2.1 Preparation of samples for Machine learning
Standard Ion Torrent sequenced BAM alignment file for sample accession number NA12878 from Genome in a Bottle (GIAB: https://github.com/genome-in-a-bottle/giab_data_indexes) consortia database was downloaded and uploaded to local IonReporter server running UI version 5.10.38 and set for variant calling using all default parameters. A short Python 3 code was used to extract the 35-variant metrics from the resulting file and a spreadsheet of the same was made in Microsoft Excel. A total of 1,336 confirmed negative calls listed on the website was selected out from the total variants as a negative subset and given code of number zero. A total of 36,198 variants falling in the high confidence regions which were confirmed to be good calls from multiple sequencing platforms by the consortia were selected as confirmed positive calls and given the code of number one. Since we ended up with around 27 times more positive variants than negatives, we needed to select the same number of positive variants that is, 1,336. In order to do so, we firstly removed any variant with less than 30 read depth, as it is a cut off for germline variants, hence ending up with 33,757 positive variants. The final subset of 1,336 positive variants from the whole set of 33,757 variants was selected at random using Python module Pandas. The resulting file was exported to another Excel Sheet and used for training of the model (Supplementary Table 2). The training program takes both files and merges them together. After picking up the file for training, the model training program also codes the “type” field of the variant for SNP, MNP, INS, DEL, Complex as 0 to 4 providing the model with an additional weight that governs the type of variant. The final resulting variants were 2,672, out of which randomly 5% data was selected for validation per epoch and rest for training.
2.2 Development of the model
Python 3 along with TensorFlow, Pandas, Sci-kit learn, Numpy and Matplotlib modules were used to code the model. The model is based on artificial neural network (ANN) architecture which comprises of fully connected dense layers. The architecture of the model can be referred to in table 1. The model was compiled with Adamax optimizer, sparse categorical cross-entropy as loss function with default learning rate.
Table 1. The architecture of the machine learning model
S.No.
|
Type of layer
|
Units
|
Activation
|
|
Dense (input: 35,)
|
35
|
Sigmoid
|
|
Dropout
|
0.4
|
-
|
|
Dense
|
150
|
Sigmoid
|
|
Dropout
|
0.4
|
-
|
|
Dense
|
35
|
Sigmoid
|
|
Dropout
|
0.4
|
-
|
|
Dense
|
35
|
Sigmoid
|
|
Dropout
|
0.4
|
-
|
|
Dense (output)

Activity list:
1. Name every Python module that the text says was used to code the model.
2. Copy everything in the text from "2.2 Development of" down to "Dense (input: 35,)", substituting "Adam" for "Adamax".
Use only the text when answering.

Entries provided:
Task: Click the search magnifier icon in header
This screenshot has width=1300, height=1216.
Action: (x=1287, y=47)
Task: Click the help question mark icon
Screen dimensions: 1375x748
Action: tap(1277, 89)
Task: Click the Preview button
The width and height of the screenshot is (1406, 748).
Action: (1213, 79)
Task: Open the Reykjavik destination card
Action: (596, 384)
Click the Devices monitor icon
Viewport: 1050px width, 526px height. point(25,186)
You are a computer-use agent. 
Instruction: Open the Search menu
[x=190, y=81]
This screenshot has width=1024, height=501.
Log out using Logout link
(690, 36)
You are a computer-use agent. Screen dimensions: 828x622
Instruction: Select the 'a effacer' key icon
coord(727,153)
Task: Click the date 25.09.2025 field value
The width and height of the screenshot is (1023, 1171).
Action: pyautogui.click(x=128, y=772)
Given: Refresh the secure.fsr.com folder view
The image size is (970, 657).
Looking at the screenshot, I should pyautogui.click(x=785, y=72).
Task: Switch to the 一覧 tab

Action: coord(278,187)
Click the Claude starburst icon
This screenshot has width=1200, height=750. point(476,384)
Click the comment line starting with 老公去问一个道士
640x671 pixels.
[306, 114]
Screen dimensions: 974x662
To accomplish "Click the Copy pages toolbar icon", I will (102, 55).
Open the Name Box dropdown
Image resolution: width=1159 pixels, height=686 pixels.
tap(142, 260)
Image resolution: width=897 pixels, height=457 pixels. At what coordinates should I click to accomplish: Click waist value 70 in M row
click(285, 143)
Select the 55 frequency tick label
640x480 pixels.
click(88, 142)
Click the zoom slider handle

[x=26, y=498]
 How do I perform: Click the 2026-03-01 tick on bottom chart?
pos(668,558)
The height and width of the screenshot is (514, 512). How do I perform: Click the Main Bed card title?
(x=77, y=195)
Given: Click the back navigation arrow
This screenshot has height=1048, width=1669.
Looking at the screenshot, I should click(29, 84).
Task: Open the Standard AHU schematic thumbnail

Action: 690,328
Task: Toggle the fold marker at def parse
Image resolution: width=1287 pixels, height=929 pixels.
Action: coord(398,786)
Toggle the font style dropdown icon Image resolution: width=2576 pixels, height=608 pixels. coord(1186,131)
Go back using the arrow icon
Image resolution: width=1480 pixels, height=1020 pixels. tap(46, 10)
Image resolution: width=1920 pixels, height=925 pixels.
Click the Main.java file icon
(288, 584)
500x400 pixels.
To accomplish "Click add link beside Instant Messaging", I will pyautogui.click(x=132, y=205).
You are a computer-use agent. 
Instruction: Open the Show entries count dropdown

Solutions:
1. TensorFlow, Pandas, Sci-kit learn, Numpy, Matplotlib

2.
2.2 Development of the model
Python 3 along with TensorFlow, Pandas, Sci-kit learn, Numpy and Matplotlib modules were used to code the model. The model is based on artificial neural network (ANN) architecture which comprises of fully connected dense layers. The architecture of the model can be referred to in table 1. The model was compiled with Adam optimizer, sparse categorical cross-entropy as loss function with default learning rate.
Table 1. The architecture of the machine learning model
S.No.
|
Type of layer
|
Units
|
Activation
|
|
Dense (input: 35,)